Data items
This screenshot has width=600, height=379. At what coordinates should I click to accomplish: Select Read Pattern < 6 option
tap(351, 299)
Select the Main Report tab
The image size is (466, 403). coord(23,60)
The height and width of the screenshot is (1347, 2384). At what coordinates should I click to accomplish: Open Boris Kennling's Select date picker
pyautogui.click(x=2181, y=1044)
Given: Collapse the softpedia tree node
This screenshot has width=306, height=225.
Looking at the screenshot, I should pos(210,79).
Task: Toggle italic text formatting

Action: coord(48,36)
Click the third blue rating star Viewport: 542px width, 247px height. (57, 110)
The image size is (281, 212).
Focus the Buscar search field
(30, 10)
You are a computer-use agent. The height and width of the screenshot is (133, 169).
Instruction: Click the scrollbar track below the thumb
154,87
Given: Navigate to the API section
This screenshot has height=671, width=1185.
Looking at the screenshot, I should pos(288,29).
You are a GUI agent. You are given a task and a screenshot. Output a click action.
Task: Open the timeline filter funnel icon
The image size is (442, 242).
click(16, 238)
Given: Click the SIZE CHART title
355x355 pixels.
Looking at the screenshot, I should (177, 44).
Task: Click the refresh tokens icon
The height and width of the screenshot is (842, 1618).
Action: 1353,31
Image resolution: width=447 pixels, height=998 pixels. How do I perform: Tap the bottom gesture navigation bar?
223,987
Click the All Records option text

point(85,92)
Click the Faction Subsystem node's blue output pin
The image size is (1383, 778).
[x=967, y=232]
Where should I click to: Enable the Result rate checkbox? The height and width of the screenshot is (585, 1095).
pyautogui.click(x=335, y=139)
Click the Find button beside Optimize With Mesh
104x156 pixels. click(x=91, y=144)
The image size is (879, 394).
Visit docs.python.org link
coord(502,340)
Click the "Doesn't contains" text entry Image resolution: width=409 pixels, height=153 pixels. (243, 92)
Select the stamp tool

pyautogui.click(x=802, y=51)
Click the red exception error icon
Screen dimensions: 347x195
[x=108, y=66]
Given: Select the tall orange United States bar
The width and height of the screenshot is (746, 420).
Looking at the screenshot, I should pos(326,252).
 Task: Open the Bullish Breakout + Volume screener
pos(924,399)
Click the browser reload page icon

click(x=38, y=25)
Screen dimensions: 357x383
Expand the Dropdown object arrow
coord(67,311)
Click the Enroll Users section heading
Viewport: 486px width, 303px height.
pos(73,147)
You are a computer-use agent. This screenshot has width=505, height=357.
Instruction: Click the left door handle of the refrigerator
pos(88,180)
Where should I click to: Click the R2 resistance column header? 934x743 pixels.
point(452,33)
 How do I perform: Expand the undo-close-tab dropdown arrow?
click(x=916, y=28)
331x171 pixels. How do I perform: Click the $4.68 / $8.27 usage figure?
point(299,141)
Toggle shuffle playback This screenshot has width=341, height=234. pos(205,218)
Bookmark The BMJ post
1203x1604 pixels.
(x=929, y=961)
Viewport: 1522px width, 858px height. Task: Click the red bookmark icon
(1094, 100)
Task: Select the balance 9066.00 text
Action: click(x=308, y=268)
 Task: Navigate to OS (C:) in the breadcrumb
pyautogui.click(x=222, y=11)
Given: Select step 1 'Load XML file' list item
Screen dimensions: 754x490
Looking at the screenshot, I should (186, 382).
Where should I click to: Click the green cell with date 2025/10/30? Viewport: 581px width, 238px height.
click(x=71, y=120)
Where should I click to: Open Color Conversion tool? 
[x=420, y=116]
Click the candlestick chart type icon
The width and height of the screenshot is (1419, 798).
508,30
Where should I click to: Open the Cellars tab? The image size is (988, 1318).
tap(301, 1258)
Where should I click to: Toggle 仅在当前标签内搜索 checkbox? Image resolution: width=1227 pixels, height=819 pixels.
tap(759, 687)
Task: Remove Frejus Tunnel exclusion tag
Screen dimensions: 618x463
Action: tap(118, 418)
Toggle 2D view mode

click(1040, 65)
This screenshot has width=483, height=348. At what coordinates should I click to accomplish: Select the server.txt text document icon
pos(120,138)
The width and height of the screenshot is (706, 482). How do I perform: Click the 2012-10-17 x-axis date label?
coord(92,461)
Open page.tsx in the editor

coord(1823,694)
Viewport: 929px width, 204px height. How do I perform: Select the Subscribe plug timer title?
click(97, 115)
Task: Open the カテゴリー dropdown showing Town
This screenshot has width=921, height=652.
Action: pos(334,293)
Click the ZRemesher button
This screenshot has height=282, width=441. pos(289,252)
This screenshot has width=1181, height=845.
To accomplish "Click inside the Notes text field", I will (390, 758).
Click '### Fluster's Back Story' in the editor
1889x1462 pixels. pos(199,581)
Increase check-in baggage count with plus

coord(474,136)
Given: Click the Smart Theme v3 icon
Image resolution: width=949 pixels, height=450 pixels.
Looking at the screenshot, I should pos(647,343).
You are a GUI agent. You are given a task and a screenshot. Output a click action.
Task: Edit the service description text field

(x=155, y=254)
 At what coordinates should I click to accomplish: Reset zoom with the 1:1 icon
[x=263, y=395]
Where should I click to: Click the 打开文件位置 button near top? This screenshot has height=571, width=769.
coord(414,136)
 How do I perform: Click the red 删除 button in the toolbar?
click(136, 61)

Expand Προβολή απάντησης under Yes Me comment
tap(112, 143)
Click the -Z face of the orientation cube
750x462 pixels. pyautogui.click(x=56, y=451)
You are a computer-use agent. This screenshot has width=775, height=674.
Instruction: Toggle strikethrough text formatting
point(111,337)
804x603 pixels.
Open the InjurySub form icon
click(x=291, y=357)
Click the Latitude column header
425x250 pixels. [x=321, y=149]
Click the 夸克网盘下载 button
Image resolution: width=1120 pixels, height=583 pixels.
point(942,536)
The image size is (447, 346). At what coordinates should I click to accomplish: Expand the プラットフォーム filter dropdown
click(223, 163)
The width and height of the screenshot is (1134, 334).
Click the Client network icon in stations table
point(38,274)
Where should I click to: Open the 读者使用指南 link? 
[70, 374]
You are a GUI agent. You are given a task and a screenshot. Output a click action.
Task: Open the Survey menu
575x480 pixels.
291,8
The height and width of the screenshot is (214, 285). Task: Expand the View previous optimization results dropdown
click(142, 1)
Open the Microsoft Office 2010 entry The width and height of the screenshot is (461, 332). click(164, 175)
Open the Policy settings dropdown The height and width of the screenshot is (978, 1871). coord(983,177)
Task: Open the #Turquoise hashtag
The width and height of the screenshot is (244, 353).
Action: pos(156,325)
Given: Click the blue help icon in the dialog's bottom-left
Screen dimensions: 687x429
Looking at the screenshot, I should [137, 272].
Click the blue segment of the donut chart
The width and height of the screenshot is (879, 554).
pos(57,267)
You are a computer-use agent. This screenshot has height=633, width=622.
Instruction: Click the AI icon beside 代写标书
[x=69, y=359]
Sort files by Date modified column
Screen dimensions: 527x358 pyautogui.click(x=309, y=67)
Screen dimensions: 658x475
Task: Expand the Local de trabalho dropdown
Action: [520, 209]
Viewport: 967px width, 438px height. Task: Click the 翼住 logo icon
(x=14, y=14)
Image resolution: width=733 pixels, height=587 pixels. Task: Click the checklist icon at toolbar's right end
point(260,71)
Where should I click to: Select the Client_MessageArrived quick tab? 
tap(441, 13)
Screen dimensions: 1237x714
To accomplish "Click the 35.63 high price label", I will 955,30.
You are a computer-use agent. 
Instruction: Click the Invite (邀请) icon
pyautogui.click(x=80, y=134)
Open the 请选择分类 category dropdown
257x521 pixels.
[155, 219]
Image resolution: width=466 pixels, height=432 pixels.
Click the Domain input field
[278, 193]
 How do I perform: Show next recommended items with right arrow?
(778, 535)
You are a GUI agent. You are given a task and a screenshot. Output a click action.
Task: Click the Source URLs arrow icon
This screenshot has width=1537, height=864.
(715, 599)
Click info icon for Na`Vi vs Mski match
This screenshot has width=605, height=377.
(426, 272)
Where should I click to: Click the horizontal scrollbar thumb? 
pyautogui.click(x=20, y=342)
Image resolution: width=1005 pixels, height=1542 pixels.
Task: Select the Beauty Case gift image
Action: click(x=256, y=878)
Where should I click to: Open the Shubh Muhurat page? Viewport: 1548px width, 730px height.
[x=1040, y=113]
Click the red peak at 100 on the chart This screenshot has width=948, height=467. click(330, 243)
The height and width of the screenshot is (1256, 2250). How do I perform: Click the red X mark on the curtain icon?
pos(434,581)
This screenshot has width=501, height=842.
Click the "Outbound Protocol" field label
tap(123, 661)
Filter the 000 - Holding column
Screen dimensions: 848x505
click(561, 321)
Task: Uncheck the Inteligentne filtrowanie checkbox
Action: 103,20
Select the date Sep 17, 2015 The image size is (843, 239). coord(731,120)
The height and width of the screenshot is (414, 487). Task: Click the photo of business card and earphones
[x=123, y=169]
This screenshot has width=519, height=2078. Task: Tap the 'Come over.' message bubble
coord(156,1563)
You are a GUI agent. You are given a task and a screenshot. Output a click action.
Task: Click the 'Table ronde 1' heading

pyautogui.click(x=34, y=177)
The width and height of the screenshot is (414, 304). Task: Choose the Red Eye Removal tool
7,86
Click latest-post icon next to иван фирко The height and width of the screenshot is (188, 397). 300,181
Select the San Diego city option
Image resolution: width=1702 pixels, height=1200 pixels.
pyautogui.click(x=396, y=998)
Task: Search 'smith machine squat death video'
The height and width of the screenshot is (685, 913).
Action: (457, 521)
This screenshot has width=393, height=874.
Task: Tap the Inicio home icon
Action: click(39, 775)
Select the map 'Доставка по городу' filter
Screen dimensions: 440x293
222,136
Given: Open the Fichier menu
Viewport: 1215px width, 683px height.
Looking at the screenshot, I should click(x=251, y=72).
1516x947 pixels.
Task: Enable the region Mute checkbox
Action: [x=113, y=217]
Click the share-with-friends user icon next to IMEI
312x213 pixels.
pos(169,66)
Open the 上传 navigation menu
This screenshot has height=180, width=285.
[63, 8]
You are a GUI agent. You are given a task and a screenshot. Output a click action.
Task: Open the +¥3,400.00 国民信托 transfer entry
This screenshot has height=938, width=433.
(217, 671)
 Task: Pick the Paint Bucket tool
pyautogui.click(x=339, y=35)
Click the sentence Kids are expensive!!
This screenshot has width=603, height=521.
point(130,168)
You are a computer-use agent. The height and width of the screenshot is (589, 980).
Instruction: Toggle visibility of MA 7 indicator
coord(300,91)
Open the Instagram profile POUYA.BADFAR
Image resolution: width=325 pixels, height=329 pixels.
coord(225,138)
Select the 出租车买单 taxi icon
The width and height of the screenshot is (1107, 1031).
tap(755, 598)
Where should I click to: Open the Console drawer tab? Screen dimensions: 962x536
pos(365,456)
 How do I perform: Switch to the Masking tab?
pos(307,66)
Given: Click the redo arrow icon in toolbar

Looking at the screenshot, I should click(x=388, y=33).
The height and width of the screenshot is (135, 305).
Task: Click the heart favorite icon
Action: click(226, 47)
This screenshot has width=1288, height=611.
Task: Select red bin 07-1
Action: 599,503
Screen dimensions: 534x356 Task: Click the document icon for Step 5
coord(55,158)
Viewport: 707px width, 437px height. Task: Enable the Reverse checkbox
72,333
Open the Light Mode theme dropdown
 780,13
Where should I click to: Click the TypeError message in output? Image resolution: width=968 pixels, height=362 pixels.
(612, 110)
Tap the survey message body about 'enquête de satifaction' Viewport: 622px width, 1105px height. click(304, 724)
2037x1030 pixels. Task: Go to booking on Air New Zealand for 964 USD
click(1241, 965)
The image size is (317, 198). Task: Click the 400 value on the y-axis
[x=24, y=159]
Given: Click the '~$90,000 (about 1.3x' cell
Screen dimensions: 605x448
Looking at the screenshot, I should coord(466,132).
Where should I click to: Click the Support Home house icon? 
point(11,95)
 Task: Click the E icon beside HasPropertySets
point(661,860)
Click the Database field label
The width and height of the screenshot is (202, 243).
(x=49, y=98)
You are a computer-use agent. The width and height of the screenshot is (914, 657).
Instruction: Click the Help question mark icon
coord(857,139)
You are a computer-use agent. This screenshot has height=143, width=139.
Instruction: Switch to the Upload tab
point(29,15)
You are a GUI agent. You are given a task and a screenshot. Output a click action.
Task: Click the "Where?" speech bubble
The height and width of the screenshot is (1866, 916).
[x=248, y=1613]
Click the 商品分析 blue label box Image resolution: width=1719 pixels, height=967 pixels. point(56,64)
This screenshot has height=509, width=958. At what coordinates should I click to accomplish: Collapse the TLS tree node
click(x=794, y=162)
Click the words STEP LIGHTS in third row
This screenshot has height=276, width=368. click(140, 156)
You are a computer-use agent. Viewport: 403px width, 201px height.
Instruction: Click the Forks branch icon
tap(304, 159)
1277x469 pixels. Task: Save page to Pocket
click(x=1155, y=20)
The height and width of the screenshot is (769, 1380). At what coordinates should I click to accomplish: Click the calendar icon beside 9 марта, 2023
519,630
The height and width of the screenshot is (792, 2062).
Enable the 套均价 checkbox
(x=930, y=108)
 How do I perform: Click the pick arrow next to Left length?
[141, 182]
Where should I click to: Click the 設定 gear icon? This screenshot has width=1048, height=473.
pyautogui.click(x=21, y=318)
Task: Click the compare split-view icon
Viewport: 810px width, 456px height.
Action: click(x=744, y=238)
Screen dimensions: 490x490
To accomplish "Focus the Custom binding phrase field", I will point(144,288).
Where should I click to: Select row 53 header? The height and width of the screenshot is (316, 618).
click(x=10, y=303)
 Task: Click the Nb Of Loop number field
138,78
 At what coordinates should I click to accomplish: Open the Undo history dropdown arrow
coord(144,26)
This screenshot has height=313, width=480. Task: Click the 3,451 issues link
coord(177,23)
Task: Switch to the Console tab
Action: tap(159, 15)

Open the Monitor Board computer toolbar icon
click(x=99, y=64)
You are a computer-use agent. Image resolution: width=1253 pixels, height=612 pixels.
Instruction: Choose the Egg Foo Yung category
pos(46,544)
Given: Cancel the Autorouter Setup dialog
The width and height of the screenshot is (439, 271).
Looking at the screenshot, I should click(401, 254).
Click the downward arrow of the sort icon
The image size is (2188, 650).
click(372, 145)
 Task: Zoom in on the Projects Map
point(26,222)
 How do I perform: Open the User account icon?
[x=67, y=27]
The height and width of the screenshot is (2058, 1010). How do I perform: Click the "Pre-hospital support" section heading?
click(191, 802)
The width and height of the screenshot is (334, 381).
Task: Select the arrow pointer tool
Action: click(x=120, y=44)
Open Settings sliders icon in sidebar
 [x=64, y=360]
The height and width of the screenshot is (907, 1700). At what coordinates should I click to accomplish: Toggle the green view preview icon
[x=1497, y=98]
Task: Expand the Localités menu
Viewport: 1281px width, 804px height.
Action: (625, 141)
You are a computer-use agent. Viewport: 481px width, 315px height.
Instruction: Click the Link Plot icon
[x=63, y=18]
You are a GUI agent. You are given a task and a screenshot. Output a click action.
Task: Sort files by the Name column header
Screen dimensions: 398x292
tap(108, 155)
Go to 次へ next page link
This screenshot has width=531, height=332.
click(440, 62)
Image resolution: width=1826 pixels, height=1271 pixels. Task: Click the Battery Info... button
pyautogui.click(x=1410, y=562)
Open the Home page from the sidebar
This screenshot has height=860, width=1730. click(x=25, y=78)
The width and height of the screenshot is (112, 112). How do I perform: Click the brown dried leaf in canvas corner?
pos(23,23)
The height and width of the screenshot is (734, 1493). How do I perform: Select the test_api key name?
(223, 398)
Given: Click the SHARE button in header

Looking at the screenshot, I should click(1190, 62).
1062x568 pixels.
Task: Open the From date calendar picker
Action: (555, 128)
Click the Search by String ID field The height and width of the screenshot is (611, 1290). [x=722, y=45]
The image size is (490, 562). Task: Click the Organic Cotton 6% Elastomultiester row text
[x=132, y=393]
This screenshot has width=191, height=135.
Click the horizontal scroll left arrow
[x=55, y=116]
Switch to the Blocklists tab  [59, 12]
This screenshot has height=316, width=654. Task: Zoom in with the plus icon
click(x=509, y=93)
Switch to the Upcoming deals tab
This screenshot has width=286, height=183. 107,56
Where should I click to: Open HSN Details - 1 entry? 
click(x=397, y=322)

THE EXERCISE: Give the lines from the start of the data items through the line with "Action: 1353,31" as a numbered list, leaving out blank lines.

EXPECTED ANSWER:
1. This screenshot has width=600, height=379. At what coordinates should I click to accomplish: Select Read Pattern < 6 option
2. tap(351, 299)
3. Select the Main Report tab
4. The image size is (466, 403). coord(23,60)
5. The height and width of the screenshot is (1347, 2384). At what coordinates should I click to accomplish: Open Boris Kennling's Select date picker
6. pyautogui.click(x=2181, y=1044)
7. Given: Collapse the softpedia tree node
8. This screenshot has width=306, height=225.
9. Looking at the screenshot, I should pos(210,79).
10. Task: Toggle italic text formatting
11. Action: coord(48,36)
12. Click the third blue rating star Viewport: 542px width, 247px height. (57, 110)
13. The image size is (281, 212).
14. Focus the Buscar search field
15. (30, 10)
16. You are a computer-use agent. The height and width of the screenshot is (133, 169).
17. Instruction: Click the scrollbar track below the thumb
18. 154,87
19. Given: Navigate to the API section
20. This screenshot has height=671, width=1185.
21. Looking at the screenshot, I should pos(288,29).
22. You are a GUI agent. You are given a task and a screenshot. Output a click action.
23. Task: Open the timeline filter funnel icon
24. The image size is (442, 242).
25. click(16, 238)
26. Given: Click the SIZE CHART title
27. 355x355 pixels.
28. Looking at the screenshot, I should (177, 44).
29. Task: Click the refresh tokens icon
30. The height and width of the screenshot is (842, 1618).
31. Action: 1353,31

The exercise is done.